16

From a PySpark SQL dataframe like

name age city
abc   20  A
def   30  B

How to get the last row.(Like by df.limit(1) I can get first row of dataframe into new dataframe).

And how can I access the dataframe rows by index.like row no. 12 or 200 .

In pandas I can do

df.tail(1) # for last row
df.ix[rowno or index] # by index
df.loc[] or by df.iloc[]

I am just curious how to access pyspark dataframe in such ways or alternative ways.

Thanks

ZygD
  • 22,092
  • 39
  • 79
  • 102
Satya
  • 5,470
  • 17
  • 47
  • 72

4 Answers4

9

How to get the last row.

If you have a column that you can use to order dataframe, for example "index", then one easy way to get the last record is using SQL: 1) order your table by descending order and 2) take 1st value from this order

df.createOrReplaceTempView("table_df")
query_latest_rec = """SELECT * FROM table_df ORDER BY index DESC limit 1"""
latest_rec = self.sqlContext.sql(query_latest_rec)
latest_rec.show()

And how can I access the dataframe rows by index.like row no. 12 or 200 .

Similar way you can get record in any line

row_number = 12
df.createOrReplaceTempView("table_df")
query_latest_rec = """SELECT * FROM (select * from table_df ORDER BY index ASC limit {0}) ord_lim ORDER BY index DESC limit 1"""
latest_rec = self.sqlContext.sql(query_latest_rec.format(row_number))
latest_rec.show()

If you do not have "index" column you can create it using

from pyspark.sql.functions import monotonically_increasing_id

df = df.withColumn("index", monotonically_increasing_id())
Danylo Zherebetskyy
  • 1,429
  • 13
  • 9
  • Many Thanks for the well explained Answer. great to now a new approach. – Satya Feb 26 '18 at 11:48
  • 1
    `monotonically_increasing_id()` [documentation](http://spark.apache.org/docs/2.2.0/api/python/pyspark.sql.html#pyspark.sql.functions.monotonically_increasing_id) ***"The current implementation puts the partition ID in the upper 31 bits, and the record number within each partition in the lower 33 bits."*** Therefore, this will not work as you think for a large DataFrames that may be stored across different partitions. You will not be able to reference the last row of your DataFrame, unless it is all in one partition. – Clay Feb 27 '18 at 20:17
  • @Clay The last part was more supplementary. But if a large DataFrame is really HUGE, i.e. does not fit `monotonically_increasing_id()` 's assumption **"data frame has less than 1 billion partitions, and each partition has less than 8 billion records"**, then one could use sql `ROW_NUMBER() OVER (PARTITION BY xxx ORDER BY yyy)` as an alternative. – Danylo Zherebetskyy Mar 01 '18 at 20:11
  • @DanyloZherebetskyy I was not referring to the case where each partition has >= 8 billion records. `monotonically_increasing_id()` does not guarantee ***consecutive*** indices. Therefore, you cannot use it to create an "index" column. If you do, you might use `filter()` to view the 20,000th row, and there may not be the number 20,000 in the "index" column you created with `monotonically_increasing_id()`. I have seen the output of this function jump from 526 to 28,622 as it moves from the end of the first partition to the beginning of the second partition. – Clay Mar 01 '18 at 20:28
  • @Clay Sorry, but I do not agree with you. The documentation, which you cite, explicitly says that this function works across partitions. In your practical example, I would assume that your data frame was ordered with respect to some other column or there was a bug on the server, etc. otherwise report the issue to the Spark-team – Danylo Zherebetskyy Mar 03 '18 at 01:41
  • @DanyloZherebetskyy The [documentation](http://spark.apache.org/docs/2.2.0/api/python/pyspark.sql.html#pyspark.sql.functions.monotonically_increasing_id) I cited explicitly says that the partition id is first 31 bits of the output 64 bit integer.
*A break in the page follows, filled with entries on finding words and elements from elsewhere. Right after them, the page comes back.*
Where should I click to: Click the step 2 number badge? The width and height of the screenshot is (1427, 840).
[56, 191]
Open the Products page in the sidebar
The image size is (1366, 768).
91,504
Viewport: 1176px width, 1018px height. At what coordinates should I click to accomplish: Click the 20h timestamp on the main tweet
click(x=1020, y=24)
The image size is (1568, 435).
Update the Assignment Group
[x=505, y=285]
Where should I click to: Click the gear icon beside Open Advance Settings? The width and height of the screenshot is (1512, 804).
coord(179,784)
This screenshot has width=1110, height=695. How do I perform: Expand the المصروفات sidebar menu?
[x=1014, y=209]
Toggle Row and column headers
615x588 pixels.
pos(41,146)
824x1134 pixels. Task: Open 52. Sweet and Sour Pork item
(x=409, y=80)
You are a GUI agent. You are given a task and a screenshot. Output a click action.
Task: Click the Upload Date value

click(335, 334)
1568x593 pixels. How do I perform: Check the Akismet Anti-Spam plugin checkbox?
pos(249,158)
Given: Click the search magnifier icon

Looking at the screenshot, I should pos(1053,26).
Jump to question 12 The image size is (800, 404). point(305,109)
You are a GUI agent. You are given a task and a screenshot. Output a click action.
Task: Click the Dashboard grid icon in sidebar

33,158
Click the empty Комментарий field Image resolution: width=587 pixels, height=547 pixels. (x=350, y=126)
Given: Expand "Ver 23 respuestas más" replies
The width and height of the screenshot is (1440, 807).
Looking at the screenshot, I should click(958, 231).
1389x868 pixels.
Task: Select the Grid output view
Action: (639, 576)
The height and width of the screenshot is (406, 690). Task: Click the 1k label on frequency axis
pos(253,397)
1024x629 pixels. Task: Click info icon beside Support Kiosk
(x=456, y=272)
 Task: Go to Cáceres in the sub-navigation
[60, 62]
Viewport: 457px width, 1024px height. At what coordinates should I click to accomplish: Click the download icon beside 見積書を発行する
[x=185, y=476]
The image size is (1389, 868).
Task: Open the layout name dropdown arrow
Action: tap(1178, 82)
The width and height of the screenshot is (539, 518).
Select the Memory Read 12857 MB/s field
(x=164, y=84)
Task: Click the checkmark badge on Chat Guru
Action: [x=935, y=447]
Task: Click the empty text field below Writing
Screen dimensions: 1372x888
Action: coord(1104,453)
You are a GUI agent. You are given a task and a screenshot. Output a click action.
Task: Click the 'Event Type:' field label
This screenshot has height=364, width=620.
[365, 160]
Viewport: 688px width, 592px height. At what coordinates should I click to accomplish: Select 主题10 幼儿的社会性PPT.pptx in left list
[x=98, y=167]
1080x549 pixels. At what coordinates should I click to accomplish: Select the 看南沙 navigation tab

Furthermore, the actual example shown in the [documentation](http://spark.apache.org/docs/2.2.0/api/python/pyspark.sql.html#pyspark.sql.functions.monotonically_increasing_id) shows the integers in the 'id' column created with `monotonically_increasing_id()` jump from *2* to *8589934592* '...`Row(id=2), Row(id=8589934592)`...' – Clay Mar 03 '18 at 12:23
  • 1
    @Clay ,probably, I see the point of confusion. `monotonically_increasing_id()` does what it says. The beauty of the provided SQL solutions within the context of the questions is that they do not require the created `index` be without `jumps` or start from 1, but rather just increase monotonically (the last index will have the largest value anyway, 12th largest index will have 12th largest value and `limit` takes care of it). If one needs creating index over the whole DataFrame, where index starts from 1 and increases by 1, then use SQL `row_number() over (order by ...)`. – Danylo Zherebetskyy Mar 04 '18 at 01:48
8

How to get the last row.

Long and ugly way which assumes that all columns are oderable:

from pyspark.sql.functions import (
    col, max as max_, struct, monotonically_increasing_id
)

last_row = (df
    .withColumn("_id", monotonically_increasing_id())
    .select(max(struct("_id", *df.columns))
    .alias("tmp")).select(col("tmp.*"))
    .drop("_id"))

If not all columns can be order you can try:

with_id = df.withColumn("_id", monotonically_increasing_id())
i = with_id.select(max_("_id")).first()[0]

with_id.where(col("_id") == i).drop("_id")

Note. There is last function in pyspark.sql.functions/ `o.a.s.sql.functions but considering description of the corresponding expressions it is not a good choice here.

how can I access the dataframe rows by index.like

You cannot. Spark DataFrame and accessible by index. You can add indices using zipWithIndex and filter later. Just keep in mind this O(N) operation.

Community
  • 1
  • 1
zero323
  • 322,348
  • 103
  • 959
  • 935
  • Hi, currently i am handling the last row by autoincrement ID column adding way or for small df, i was using toPandas().tail(1). Anyways thanks for answering. And that index access of dataframes that I have asked is because of, sometimes I have to replace a column value (by some col value equality condition and to do that I was taking help of an udf). But If i want to replace only one instance(particular index no. row), then i was having no ways to do that. Now I can use "zipWithIndex" as suggested. Thanks. – Satya Sep 17 '16 at 19:30
8
from pyspark.sql import functions as F

expr = [F.last(col).alias(col) for col in df.columns]

df.agg(*expr)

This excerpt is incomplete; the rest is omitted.